The microbial ecology of processing equipment in different fish industries-analysis of the microflora during processing and following cleaning and disinfection.

作者信息

Bagge-Ravn Dorthe, Ng Yin, Hjelm Mette, Christiansen Jesper N, Johansen Charlotte, Gram Lone

机构信息

Department of Seafood Research, Danish Institute for Fisheries Research, Søltofts Plads, c/o Technical University of Denmark, Bldg. 221, DK-2800 Kgs. Lyngby, Denmark.

出版信息

Int J Food Microbiol. 2003 Nov 1;87(3):239-50. doi: 10.1016/s0168-1605(03)00067-9.

Abstract

The microflora adhering to the processing equipment during production and after cleaning and disinfecting procedures was identified in four different processing plants. A total of 1009 microorganisms was isolated from various-agar plates and identified. A stepwise procedure using simple phenotypic tests was used to identify the isolates and proved a fast way to group a large collection of microorganisms.
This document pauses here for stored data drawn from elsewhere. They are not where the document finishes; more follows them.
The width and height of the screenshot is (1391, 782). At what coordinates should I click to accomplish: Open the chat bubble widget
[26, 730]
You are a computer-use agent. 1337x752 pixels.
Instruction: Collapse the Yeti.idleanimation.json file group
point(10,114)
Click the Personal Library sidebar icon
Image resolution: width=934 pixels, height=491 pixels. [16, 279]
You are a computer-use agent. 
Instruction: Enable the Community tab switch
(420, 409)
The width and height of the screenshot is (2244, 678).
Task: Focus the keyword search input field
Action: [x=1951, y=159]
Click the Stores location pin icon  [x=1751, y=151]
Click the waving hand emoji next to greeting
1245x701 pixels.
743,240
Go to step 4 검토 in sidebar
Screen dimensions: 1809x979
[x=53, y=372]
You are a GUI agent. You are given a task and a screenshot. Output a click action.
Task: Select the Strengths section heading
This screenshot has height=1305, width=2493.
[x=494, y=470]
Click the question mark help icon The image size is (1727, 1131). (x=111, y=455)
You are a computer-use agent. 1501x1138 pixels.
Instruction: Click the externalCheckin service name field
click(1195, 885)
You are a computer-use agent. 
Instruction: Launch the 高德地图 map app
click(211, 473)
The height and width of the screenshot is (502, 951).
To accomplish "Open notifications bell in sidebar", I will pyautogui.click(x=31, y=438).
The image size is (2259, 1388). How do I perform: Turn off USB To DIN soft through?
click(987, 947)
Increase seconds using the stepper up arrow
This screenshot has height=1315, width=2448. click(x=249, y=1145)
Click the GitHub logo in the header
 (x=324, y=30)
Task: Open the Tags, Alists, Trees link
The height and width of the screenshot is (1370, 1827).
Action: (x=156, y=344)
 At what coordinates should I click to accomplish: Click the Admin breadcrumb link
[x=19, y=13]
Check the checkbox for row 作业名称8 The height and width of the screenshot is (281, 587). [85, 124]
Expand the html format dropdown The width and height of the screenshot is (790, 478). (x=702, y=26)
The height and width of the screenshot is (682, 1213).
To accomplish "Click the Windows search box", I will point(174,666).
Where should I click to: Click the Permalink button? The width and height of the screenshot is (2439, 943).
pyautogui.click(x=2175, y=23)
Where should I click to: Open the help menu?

Pseudomonas, Neisseriaceae, Enterobactericeae, Coryneform, Acinetobacter and lactic acid bacteria dominated the microflora of cold-smoked salmon plants, whereas the microflora in a plant processing semi-preserved herring consisted of Pseudomonas, Alcaligenes and Enterobactericeae. Psychrobacter, Staphylococcus and yeasts were found in a caviar processing plant. Overall, many microorganisms that are often isolated from fish were also isolated from the fish processing plants. However, some selection depending on processing parameters occurred, since halo- and osmo-tolerant organisms dominated in the caviar processing. After cleaning and disinfection, yeasts, Pseudomonas, Neisseriaceae and Alcaligenes remained in smokehouses, yeasts and Pseudomonas in the herring plant and Pseudomonas, Staphylococcus and yeasts in the caviar plant. The dominant adhering organisms after cleaning and disinfection were pseudomonads and yeasts independently of the microflora during processing. Knowledge of the adhering microflora is essential in the Good Hygienic Practises programme of food processing plants, as the development and design of improved cleaning and disinfecting procedures should target the microorganisms persisting and potentially contaminating the product.

摘要

在四个不同的加工厂中,对生产过程以及清洁和消毒程序后附着在加工设备上的微生物群落进行了鉴定。从各种琼脂平板上共分离出1009株微生物并进行了鉴定。采用简单表型试验的逐步程序来鉴定分离株,结果证明这是对大量微生物进行分类的快速方法。假单胞菌、奈瑟菌科、肠杆菌科、棒状杆菌、不动杆菌和乳酸菌在冷熏三文鱼加工厂的微生物群落中占主导地位,而在一家加工半腌制鲱鱼的工厂中,微生物群落由假单胞菌、产碱菌和肠杆菌科组成。在一家鱼子酱加工厂中发现了嗜冷杆菌、葡萄球菌和酵母菌。总体而言,许多经常从鱼类中分离出的微生物也从鱼类加工厂中分离出来。然而,由于在鱼子酱加工中耐盐和耐渗透压的微生物占主导地位,所以根据加工参数出现了一些选择。清洁和消毒后,烟熏室中仍存在酵母菌、假单胞菌、奈瑟菌科和产碱菌,鲱鱼加工厂中存在酵母菌和假单胞菌,鱼子酱加工厂中存在假单胞菌、葡萄球菌和酵母菌。清洁和消毒后占主导地位的附着微生物是假单胞菌和酵母菌,与加工过程中的微生物群落无关。在食品加工厂的良好卫生规范计划中,了解附着的微生物群落至关重要,因为改进清洁和消毒程序的开发和设计应以持续存在并可能污染产品的微生物为目标。